Re: [Possible REGRESSION, 4.16-rc4] Error updating SMART data during runtime and could not connect to lvmetad at some boot attempts

2018-03-13 Thread Bart Van Assche
On Tue, 2018-03-13 at 22:32 +0800, Ming Lei wrote:
> On Tue, Mar 13, 2018 at 02:08:23PM +0100, Martin Steigerwald wrote:
> > Ming and Bart, I added you to cc, cause I had to do with you about another 
> > blk-mq report, please feel free to adapt.
> 
> Looks RIP points to scsi_times_out+0x17/0x1d0, maybe a SCSI regression?

I think that it's much more likely that this is a block layer regression. See
e.g. "[PATCH v2] blk-mq: Fix race between resetting the timer and completion
handling" 
(https://www.mail-archive.com/linux-block@vger.kernel.org/msg18338.html).

Bart.

Re: [Possible REGRESSION, 4.16-rc4] Error updating SMART data during runtime and could not connect to lvmetad at some boot attempts

2018-03-13 Thread Ming Lei
On Tue, Mar 13, 2018 at 02:08:23PM +0100, Martin Steigerwald wrote:
> Hans de Goede - 11.03.18, 15:37:
> > Hi Martin,
> > 
> > On 11-03-18 09:20, Martin Steigerwald wrote:
> > > Hello.
> > > 
> > > Since 4.16-rc4 (upgraded from 4.15.2 which worked) I have an issue
> > > with SMART checks occassionally failing like this:
> > > 
> > > smartd[28017]: Device: /dev/sdb [SAT], is in SLEEP mode, suspending checks
> > > udisksd[24408]: Error performing housekeeping for drive
> > > /org/freedesktop/UDisks2/drives/INTEL_SSDSA2CW300G3_[…]: Error updating
> > > SMART data: Error sending ATA command CHECK POWER MODE: Unexpected sense
> > > data returned:#012: 0e 09 0c 00  00 00 ff 00  00 00 00 00  00 00 50
> > > 00..P.#0120010: 00 00 00 00  00 00 00 00  00 00 00 00  00
> > > 00 00 00#012 (g-io-error-quark, 0) merkaba
> > > udisksd[24408]: Error performing housekeeping for drive
> > > /org/freedesktop/UDisks2/drives/Crucial_CT480M500SSD3_[…]: Error updating
> > > SMART dat a: Error sending ATA command CHECK POWER MODE: Unexpected sense
> > > data returned:#012: 01 00 1d 00  00 00 0e 09  0c 00 00 00  ff 00 00
> > > 00#0120010: 00 0 0 00 00  50 00 00 00  00 00 00 00 
> > > 00 00 00 00P...#012 (g-io-error-quark, 0)
> > > 
> > > (Intel SSD is connected via SATA, Crucial via mSATA in a ThinkPad T520)
> > > 
> > > However when I then check manually with smartctl -a | -x | -H the device
> > > reports SMART data just fine.
> > > 
> > > As smartd correctly detects that device is in sleep mode, this may be an
> > > userspace issue in udisksd.
> > > 
> > > Also at some boot attempts the boot hangs with a message like "could not
> > > connect to lvmetad, scanning manually for devices". I use BTRFS RAID 1
> > > on to LVs (each on one of the SSDs).
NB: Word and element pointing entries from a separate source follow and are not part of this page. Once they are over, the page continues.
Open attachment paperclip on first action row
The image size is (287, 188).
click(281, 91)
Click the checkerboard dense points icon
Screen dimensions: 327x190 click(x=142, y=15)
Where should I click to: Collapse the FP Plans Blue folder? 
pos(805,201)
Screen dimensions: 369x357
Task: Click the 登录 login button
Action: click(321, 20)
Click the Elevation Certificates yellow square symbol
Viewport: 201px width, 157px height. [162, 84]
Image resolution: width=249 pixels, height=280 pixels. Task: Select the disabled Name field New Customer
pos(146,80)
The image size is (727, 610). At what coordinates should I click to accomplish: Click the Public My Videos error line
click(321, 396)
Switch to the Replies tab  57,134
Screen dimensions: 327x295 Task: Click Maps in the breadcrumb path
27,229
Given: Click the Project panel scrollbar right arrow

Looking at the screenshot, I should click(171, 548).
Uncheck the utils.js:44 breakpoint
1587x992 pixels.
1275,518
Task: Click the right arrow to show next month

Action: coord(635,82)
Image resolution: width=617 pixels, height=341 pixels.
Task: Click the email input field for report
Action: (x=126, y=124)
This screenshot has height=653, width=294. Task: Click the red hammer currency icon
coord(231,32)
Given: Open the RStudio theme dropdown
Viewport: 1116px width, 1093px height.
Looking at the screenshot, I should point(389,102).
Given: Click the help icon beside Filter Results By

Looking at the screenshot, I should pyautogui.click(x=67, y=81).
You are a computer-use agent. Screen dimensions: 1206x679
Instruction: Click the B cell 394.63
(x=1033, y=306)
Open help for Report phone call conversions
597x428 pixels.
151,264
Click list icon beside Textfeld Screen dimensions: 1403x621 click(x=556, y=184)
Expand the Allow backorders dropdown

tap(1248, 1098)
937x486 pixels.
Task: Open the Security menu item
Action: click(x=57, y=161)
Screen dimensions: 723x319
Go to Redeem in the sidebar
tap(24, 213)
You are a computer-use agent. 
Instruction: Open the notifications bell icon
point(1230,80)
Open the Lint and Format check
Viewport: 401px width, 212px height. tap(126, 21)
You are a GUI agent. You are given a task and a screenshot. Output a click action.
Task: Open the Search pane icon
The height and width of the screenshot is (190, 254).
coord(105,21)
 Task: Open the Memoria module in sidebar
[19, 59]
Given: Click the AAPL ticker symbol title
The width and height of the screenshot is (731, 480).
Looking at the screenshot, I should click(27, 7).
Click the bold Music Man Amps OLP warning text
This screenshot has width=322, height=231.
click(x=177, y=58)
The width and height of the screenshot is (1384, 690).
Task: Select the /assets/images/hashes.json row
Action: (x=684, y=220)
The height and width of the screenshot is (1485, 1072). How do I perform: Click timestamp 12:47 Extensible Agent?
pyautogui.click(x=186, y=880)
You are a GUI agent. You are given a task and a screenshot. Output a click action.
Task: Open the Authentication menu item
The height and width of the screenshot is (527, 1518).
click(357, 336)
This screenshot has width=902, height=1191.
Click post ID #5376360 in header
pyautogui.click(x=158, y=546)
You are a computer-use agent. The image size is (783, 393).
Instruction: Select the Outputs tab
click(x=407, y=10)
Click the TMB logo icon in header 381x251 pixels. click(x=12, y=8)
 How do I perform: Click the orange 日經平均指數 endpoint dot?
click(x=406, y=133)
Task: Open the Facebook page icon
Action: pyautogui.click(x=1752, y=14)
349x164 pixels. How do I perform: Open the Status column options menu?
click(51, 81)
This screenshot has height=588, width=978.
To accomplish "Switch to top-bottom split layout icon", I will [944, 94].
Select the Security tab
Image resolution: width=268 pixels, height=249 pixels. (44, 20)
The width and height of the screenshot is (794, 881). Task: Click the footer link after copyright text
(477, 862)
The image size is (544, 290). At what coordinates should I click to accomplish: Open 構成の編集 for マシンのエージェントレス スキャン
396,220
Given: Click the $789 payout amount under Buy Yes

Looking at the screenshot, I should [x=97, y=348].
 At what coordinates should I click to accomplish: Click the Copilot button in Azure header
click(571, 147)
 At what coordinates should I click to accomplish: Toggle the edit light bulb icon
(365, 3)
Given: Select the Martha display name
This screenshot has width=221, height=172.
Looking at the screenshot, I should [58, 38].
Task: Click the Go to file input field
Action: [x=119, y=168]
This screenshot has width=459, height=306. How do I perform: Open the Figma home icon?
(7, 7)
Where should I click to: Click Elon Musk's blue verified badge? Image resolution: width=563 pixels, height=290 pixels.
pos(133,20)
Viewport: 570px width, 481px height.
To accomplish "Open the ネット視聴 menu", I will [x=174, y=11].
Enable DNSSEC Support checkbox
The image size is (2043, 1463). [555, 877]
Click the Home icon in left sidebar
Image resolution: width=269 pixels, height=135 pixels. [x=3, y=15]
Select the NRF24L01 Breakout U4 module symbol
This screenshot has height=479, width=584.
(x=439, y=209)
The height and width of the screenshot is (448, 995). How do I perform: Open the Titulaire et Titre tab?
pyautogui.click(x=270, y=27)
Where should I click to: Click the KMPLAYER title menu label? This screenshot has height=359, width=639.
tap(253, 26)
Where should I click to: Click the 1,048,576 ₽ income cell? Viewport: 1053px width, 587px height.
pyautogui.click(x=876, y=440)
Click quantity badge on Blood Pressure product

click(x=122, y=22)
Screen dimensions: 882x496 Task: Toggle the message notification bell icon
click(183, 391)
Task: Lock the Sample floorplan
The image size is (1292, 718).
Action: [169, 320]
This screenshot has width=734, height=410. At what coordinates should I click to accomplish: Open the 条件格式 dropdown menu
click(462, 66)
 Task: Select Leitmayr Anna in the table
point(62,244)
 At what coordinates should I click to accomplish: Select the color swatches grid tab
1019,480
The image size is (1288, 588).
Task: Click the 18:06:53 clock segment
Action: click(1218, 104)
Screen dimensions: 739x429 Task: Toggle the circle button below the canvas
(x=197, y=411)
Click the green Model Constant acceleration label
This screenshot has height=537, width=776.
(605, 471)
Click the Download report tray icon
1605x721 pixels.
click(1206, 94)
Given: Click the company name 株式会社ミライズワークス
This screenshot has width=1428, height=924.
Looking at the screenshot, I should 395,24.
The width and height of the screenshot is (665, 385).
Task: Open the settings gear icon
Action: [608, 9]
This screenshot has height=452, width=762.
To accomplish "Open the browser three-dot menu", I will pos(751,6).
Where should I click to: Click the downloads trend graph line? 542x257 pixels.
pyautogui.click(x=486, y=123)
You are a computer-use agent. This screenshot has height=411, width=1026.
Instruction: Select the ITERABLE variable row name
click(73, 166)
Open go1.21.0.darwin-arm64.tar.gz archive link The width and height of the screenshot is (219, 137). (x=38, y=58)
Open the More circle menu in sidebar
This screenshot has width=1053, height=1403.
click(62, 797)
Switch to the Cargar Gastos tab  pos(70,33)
A configuration that requires a
> > > manual
> > > adaption to InitRAMFS in order to boot (basically vgchange -ay before
> > > btrfs device scan).
> > > 
> > > I wonder whether that has to do with the new SATA LPM policy stuff, but as
> > > I had issues with
> > > 
> > >   3 => Medium power with Device Initiated PM enabled
> > > 
> > > (machine did not boot, which could also have been caused by me
> > > accidentally
> > > removing all TCP/IP network support in the kernel with that setting)
> > > 
> > > I set it back to
> > > 
> > > CONFIG_SATA_MOBILE_LPM_POLICY=0
> > > 
> > > (firmware settings)
> > 
> > Right, so at that settings the LPM policy changes are effectively
> > disabled and cannot explain your SMART issues.
> 
> Yes, I now good a photo of one of those boot failures I mentioned, at it 
> seems 
> to be related to blk-mq, as the backtrace contains "blk_mq_terminate_expired".
> 
> I add the screenshot to my bug report.
> 
> [Possible REGRESSION, 4.16-rc4] Error updating SMART data during runtime and 
> boot failures with blk_mq_terminate_expired in backtrace
> https://bugzilla.kernel.org/show_bug.cgi?id=199077
> 
> Hans, I will test your LPM policy horkage for Crucial m500 patch at a later 
> time. I first wanted to add the photo of the boot failure to the bug report.
> 
> Ming and Bart, I added you to cc, cause I had to do with you about another 
> blk-mq report, please feel free to adapt.

Looks RIP points to scsi_times_out+0x17/0x1d0, maybe a SCSI regression?

Thanks,
Ming